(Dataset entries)
---------------
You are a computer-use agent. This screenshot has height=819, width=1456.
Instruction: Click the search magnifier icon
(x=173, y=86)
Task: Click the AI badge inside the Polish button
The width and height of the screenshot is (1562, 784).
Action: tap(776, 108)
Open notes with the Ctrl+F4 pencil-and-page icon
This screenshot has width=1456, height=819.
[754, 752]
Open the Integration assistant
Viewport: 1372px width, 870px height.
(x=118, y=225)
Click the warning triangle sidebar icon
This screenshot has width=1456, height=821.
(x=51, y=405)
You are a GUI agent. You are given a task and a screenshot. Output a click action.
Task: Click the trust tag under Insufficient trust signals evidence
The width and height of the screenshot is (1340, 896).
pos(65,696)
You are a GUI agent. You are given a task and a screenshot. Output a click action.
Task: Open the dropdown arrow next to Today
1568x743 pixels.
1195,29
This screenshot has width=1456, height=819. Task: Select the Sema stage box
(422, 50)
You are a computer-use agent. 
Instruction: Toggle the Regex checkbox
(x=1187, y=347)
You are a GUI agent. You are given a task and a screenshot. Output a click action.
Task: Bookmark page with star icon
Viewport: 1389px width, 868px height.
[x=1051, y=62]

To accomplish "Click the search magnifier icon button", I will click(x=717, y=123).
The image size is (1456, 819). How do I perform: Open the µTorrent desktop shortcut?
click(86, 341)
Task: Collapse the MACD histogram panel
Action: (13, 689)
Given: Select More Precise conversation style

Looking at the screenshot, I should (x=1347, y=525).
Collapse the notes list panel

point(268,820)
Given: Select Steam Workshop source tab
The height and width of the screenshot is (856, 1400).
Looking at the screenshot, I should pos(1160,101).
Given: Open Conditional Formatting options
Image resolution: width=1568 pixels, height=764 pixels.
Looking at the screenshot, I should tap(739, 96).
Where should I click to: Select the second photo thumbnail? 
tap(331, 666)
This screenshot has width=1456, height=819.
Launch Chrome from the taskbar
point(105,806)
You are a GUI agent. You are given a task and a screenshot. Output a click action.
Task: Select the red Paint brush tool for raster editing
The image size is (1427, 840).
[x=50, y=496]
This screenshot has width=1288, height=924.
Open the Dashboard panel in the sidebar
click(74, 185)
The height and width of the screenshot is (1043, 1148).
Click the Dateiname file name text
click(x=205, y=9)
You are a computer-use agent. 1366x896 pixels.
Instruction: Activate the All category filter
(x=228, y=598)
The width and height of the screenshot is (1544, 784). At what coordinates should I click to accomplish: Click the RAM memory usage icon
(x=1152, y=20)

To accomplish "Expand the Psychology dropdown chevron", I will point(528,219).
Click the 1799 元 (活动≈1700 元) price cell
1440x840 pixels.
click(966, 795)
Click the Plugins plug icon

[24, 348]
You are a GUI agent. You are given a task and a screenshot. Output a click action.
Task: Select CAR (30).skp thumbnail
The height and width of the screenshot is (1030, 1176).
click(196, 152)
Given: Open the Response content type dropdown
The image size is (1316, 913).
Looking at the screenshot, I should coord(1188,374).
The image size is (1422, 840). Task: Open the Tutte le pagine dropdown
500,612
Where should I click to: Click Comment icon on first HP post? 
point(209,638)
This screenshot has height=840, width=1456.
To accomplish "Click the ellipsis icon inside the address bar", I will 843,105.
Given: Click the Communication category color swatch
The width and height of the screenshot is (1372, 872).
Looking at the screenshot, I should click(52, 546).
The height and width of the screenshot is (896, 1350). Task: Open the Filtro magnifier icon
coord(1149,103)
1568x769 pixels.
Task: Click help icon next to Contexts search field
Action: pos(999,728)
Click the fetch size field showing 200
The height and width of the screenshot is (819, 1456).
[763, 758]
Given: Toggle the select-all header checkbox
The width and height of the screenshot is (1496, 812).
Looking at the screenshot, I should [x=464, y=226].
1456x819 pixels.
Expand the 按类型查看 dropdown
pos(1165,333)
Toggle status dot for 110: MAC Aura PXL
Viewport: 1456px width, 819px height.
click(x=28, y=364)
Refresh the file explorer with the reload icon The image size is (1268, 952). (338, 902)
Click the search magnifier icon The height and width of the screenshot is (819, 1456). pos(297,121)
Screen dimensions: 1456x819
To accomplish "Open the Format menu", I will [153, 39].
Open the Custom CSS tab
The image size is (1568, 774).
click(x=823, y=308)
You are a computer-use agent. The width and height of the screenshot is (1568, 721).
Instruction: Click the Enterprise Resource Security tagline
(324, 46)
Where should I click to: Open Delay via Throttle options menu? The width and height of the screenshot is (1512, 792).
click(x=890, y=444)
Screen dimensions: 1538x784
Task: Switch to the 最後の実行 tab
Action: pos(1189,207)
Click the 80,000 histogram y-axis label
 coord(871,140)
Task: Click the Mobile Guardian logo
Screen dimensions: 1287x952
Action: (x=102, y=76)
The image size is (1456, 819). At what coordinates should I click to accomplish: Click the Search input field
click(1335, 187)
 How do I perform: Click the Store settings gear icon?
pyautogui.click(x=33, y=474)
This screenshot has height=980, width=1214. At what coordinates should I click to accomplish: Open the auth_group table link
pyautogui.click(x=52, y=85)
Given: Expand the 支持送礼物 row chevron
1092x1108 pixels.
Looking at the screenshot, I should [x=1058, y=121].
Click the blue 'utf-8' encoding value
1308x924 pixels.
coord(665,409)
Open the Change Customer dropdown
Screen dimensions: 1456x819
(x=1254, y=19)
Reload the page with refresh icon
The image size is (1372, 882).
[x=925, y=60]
---------------
Go through the data above and return each line containing the string "inside".

Task: Click the AI badge inside the Polish button
To accomplish "Click the ellipsis icon inside the address bar", I will 843,105.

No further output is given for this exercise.